I thought an empty tank would not leak while I was waiting to get it fixed so this morning I went to pump out the tank with the proper equipment (hand pumps really weren’t intended for such dirty work).  It was not without incident.  I thought I had manoeuvred beautifully into the bay next to the big hoover device only to realise it was a little shallower than I had realised and I was about to get stuck.  As I was trying to drag my 12-tonne boat out of the mud, one bloke who had been watching the whole time shouted “careful love, you’ll get stuck in the mud if you moor up there.”  Thank you sir for your timely words of wisdom.  (Though he did then help me extricate Double Fracture from the ground so I could park the other side of the pump out.  And then lend me a hosepipe for the next part of the adventure.)

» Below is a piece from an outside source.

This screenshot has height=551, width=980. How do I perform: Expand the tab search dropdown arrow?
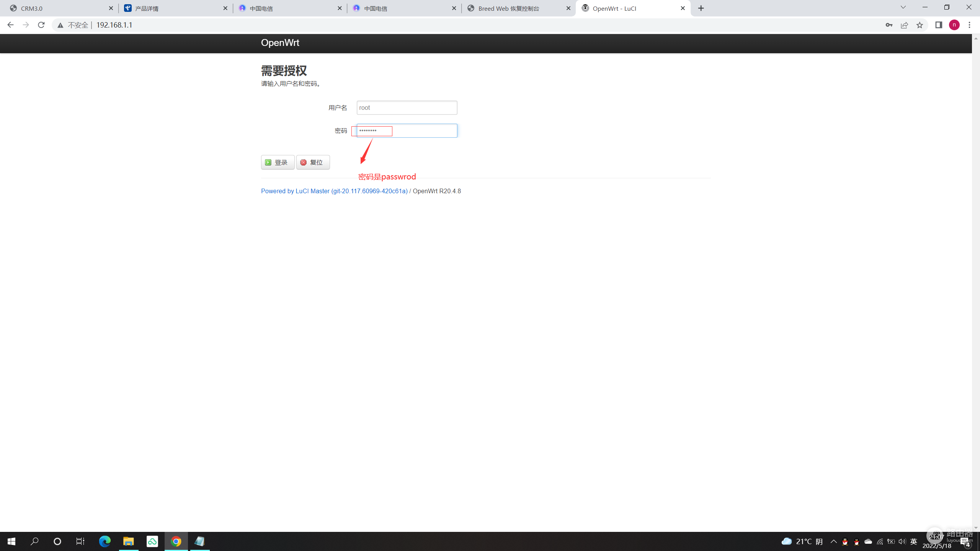click(x=903, y=8)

So I pumped out the tank.   It wasn’t very full.  And then filled it with water to try to flush out any , well best not to go into details really.  The unhelpful-turned-helpful man on the side had listened to my toilet woes and thought it was possible that the pipe that you stick the pump out hoover into might have been blocked – some of them do reach to quite near to the bottom of the tank and so can become easily blocked.  And as I was watching the plastic tube emptying the contents of the tank I saw a black lump shooting out.  It was difficult to identify, but I have a sneaking suspicion it may be a reappearance of the (formally) pink gloves that accidentally got flushed down the toilet a few months ago.

I am once again filled with optimism that I have fixed the toilet.  I’m sure they are wise words indeed from W. C. Fields, but I am going to continue to be a damn fool for a little bit longer.

This blog post was brought to you by ‘Everybody needs somebody to love’ by the Blues Brothers.